ЧТО СДЕЛАТЬ:
Выпишите из отрывка о поэзии В. Хатюшина все слова и фразы, которые стоят в кавычках-ёлочках «».

За совершенным стилем, за чеканным слогом, навсегда входящем в сердце, когда стихи — сама архитектурная форма, сжатая и предельно завершённая, когда каждая строка, будто вписывается в вечность, угадывается отстранённый взгляд со стороны, дистанционный от всех и вся, — свойство редкое, некий «поэтический элемент», упомянутый Пастернаком, который достаточно часто проявляется в поэзии В. Хатюшина. Собственно, этот феномен прочитывается и в стихотворении «Всё равно» (1972), поражающем, с одной стороны — «убийственной любовью», с другой — трезвым спокойствием. «Измена. Раскаянье. Всё равно. / Я как никогда спокоен» — вот она, пушкинская фраза, сказанная устами Онегина, героя его гениального произведения: «Учитесь властвовать собою…» — как в зеркале отражённая и в стихотворении В. Хатюшина.

ИСХОДНЫЙ МАТЕРИАЛ:
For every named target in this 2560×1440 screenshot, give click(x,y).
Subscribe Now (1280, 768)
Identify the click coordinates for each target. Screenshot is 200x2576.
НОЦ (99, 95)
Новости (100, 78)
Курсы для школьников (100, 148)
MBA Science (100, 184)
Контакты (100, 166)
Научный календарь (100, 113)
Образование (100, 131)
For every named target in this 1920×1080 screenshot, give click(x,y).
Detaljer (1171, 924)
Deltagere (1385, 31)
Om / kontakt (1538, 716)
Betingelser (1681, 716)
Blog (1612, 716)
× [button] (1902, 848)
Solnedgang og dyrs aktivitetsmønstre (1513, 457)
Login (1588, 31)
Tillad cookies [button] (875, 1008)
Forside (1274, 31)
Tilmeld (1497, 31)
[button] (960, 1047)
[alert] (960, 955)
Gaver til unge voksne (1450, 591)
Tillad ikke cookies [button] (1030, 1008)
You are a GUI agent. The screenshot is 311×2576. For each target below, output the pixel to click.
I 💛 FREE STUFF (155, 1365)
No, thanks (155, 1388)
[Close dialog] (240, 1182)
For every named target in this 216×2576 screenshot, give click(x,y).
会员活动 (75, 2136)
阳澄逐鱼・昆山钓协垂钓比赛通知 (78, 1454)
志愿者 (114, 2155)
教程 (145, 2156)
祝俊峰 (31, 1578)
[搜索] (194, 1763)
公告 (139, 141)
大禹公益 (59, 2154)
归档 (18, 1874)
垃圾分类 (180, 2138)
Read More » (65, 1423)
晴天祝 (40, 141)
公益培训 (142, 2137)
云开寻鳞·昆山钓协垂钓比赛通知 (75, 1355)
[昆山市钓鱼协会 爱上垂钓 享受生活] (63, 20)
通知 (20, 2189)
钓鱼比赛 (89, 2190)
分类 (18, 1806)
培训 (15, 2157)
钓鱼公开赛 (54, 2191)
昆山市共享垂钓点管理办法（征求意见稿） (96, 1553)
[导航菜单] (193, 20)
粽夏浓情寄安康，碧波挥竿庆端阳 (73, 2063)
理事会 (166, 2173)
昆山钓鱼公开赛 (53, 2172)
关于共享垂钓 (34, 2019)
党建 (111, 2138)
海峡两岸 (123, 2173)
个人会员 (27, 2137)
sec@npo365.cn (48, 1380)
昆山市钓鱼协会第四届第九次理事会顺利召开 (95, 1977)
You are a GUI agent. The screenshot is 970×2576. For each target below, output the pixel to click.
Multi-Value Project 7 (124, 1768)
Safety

РЕШЕНИЕ ЗАДАНИЯ:
«поэтический элемент»
«Всё равно»
«убийственной любовью»
«Измена. Раскаянье. Всё равно. / Я как никогда спокоен»
«Учитесь властвовать собою…»